■ **Data shown**:
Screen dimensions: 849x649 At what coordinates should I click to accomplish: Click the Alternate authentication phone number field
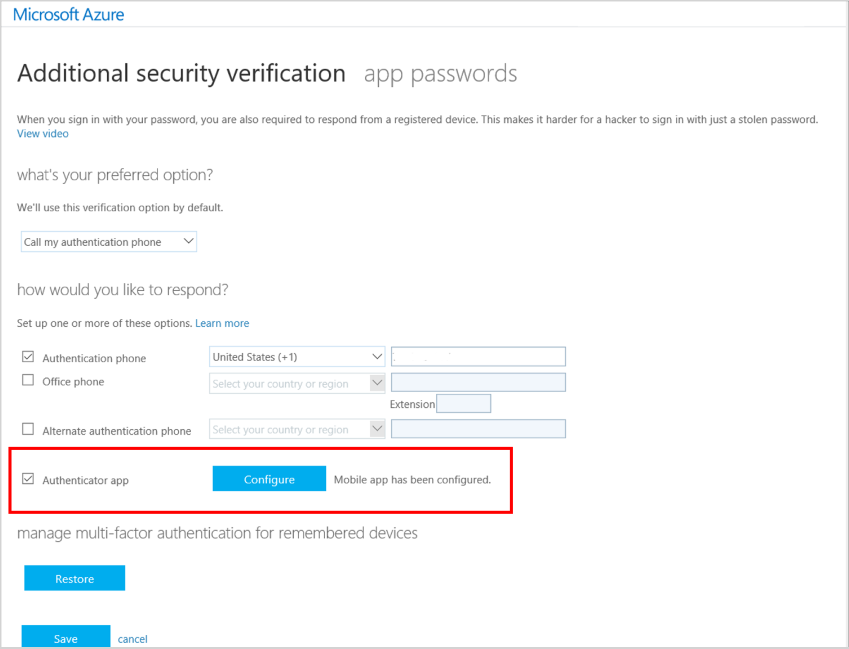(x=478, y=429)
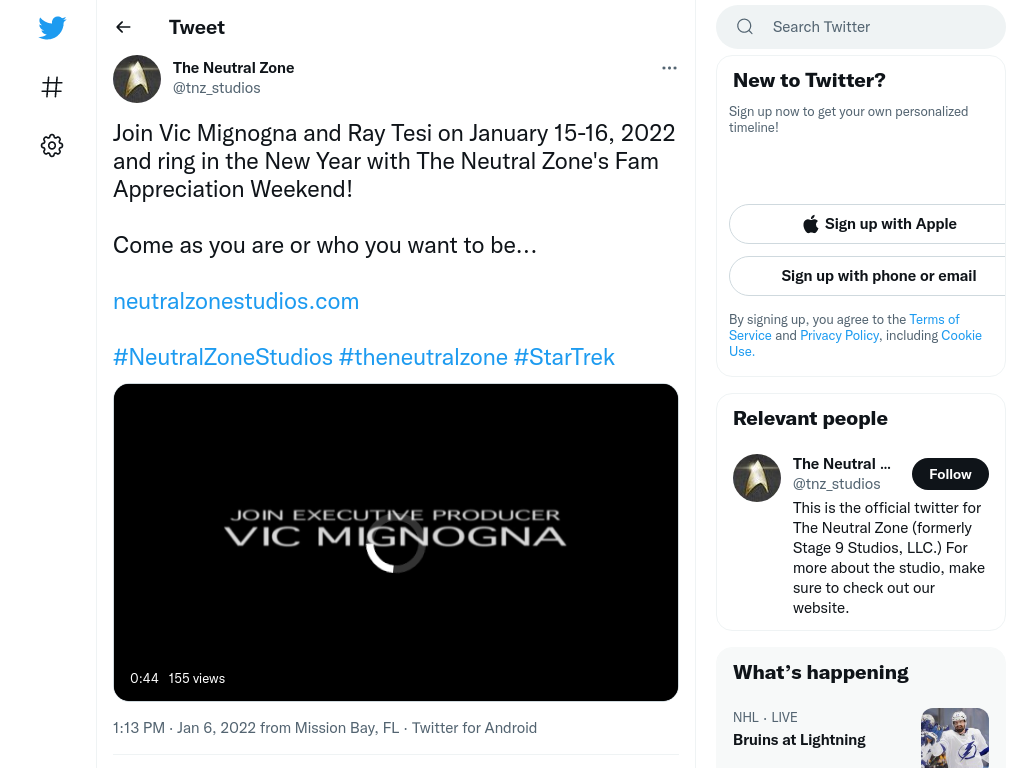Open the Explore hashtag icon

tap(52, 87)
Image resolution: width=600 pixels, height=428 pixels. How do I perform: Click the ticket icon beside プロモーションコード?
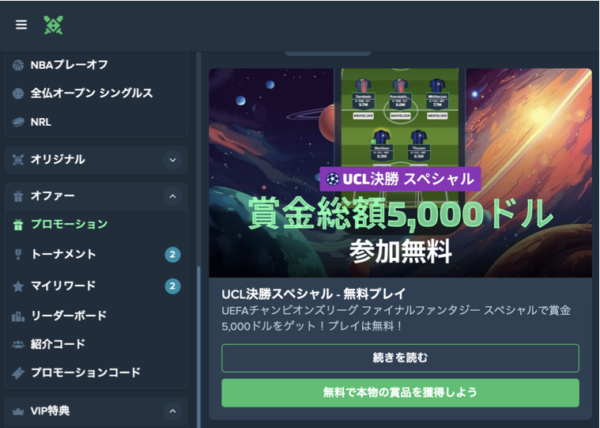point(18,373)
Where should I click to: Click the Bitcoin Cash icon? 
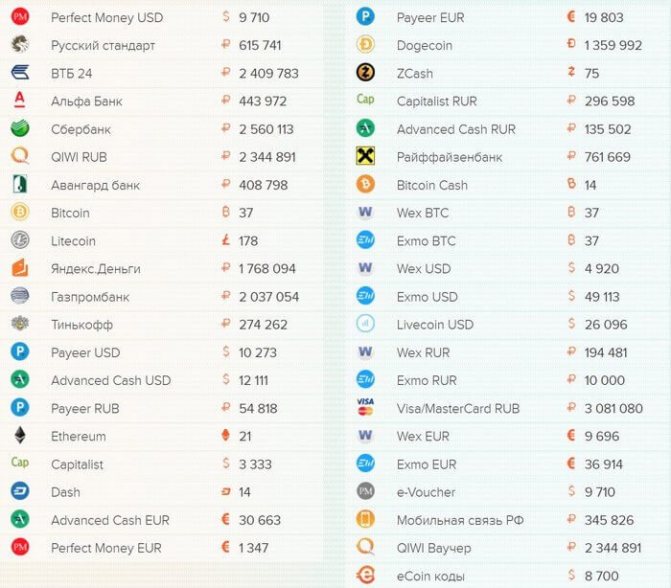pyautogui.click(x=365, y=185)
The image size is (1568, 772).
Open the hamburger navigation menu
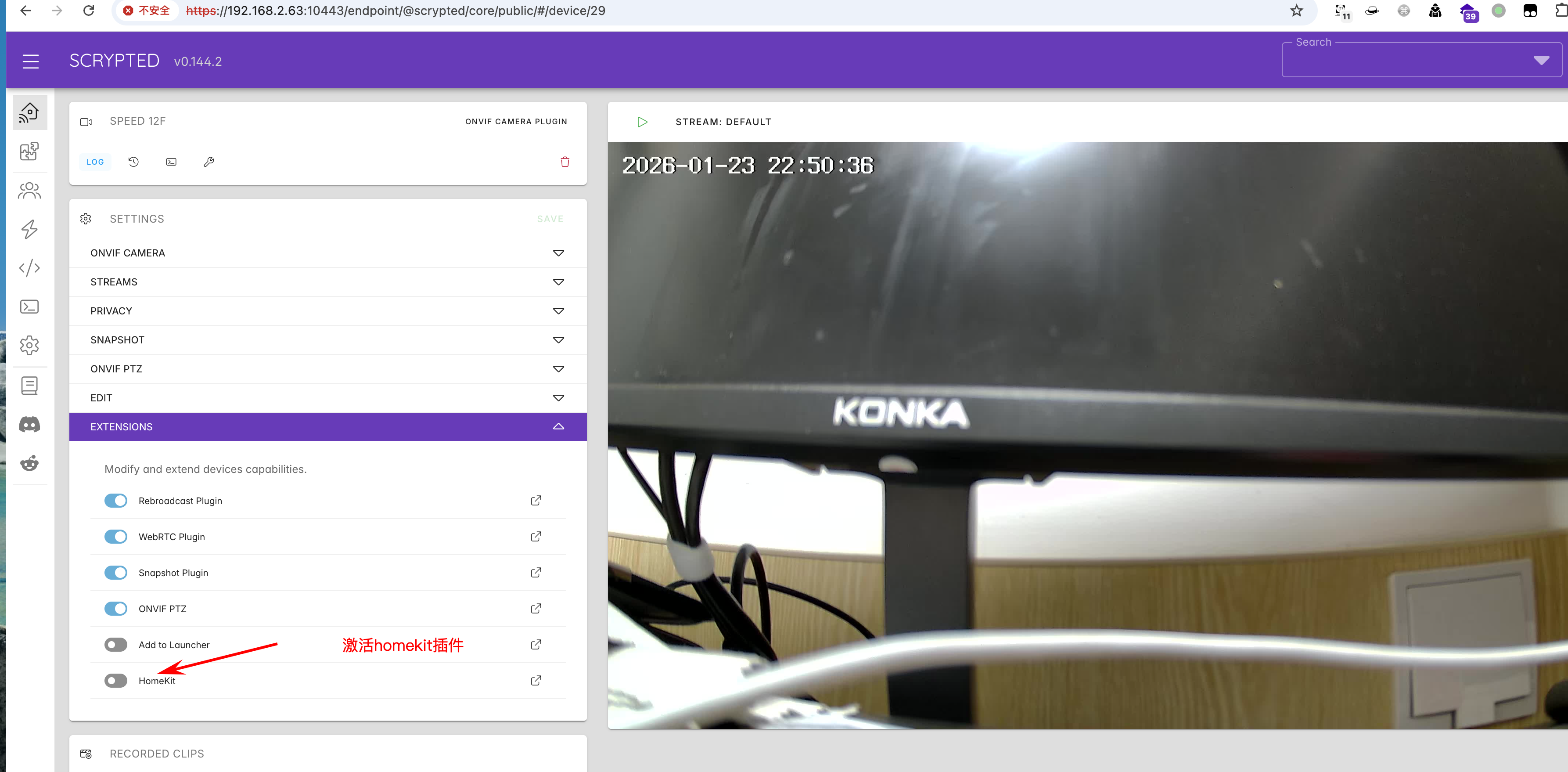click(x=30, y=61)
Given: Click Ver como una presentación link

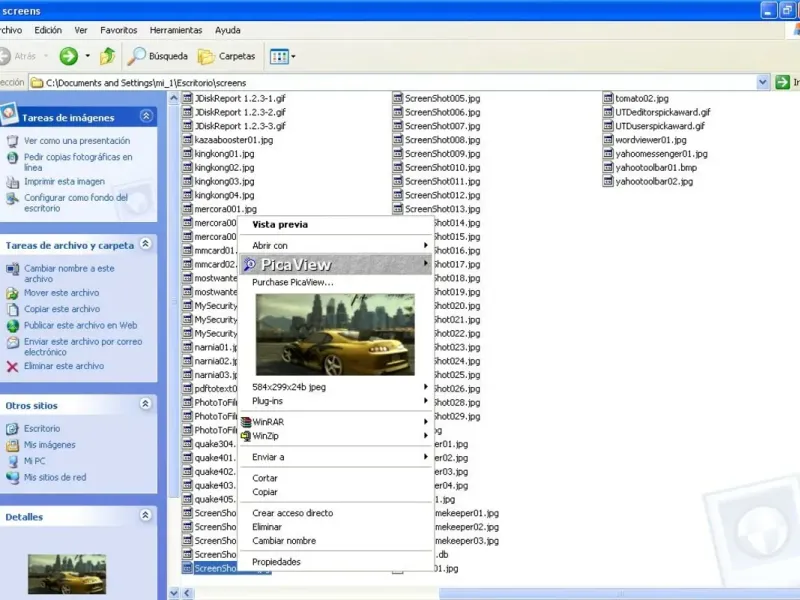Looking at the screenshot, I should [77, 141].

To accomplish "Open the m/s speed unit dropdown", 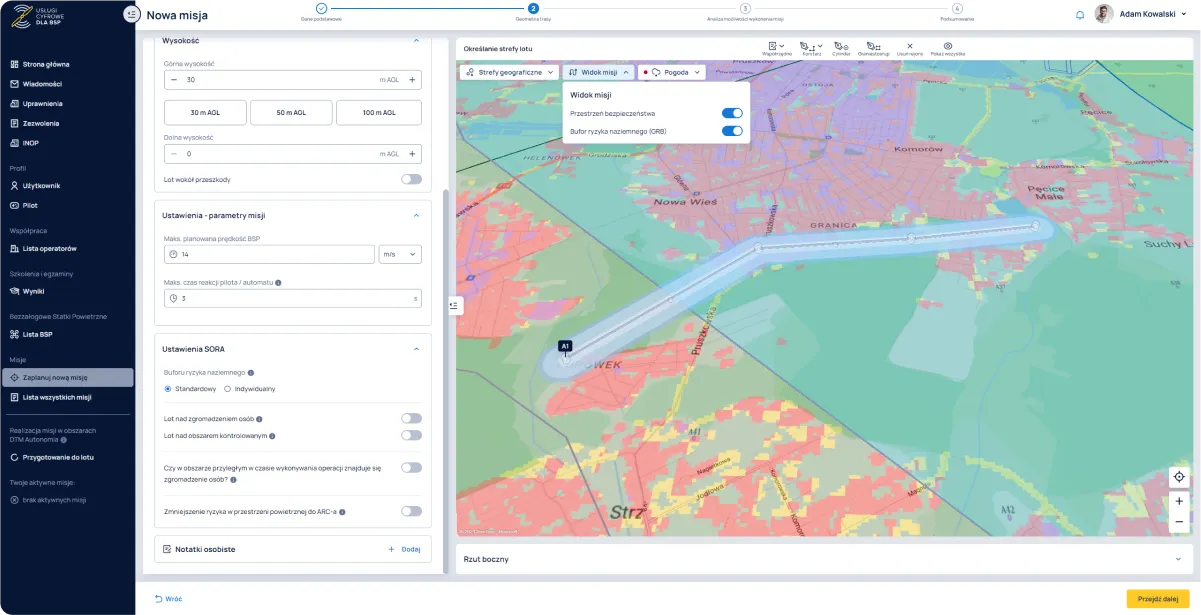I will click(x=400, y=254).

■ **Written request**: Copy the lines from the line with "Where should I" to the line with "Looking at the", including both, and leave out the pictures.

■ **Problem solution**:
Where should I click to: Click the Bitcoin Cash icon? 
pyautogui.click(x=365, y=185)
The image size is (1568, 772).
Open the hamburger navigation menu
click(x=30, y=61)
Given: Click Ver como una presentación link

Looking at the screenshot, I should [77, 141].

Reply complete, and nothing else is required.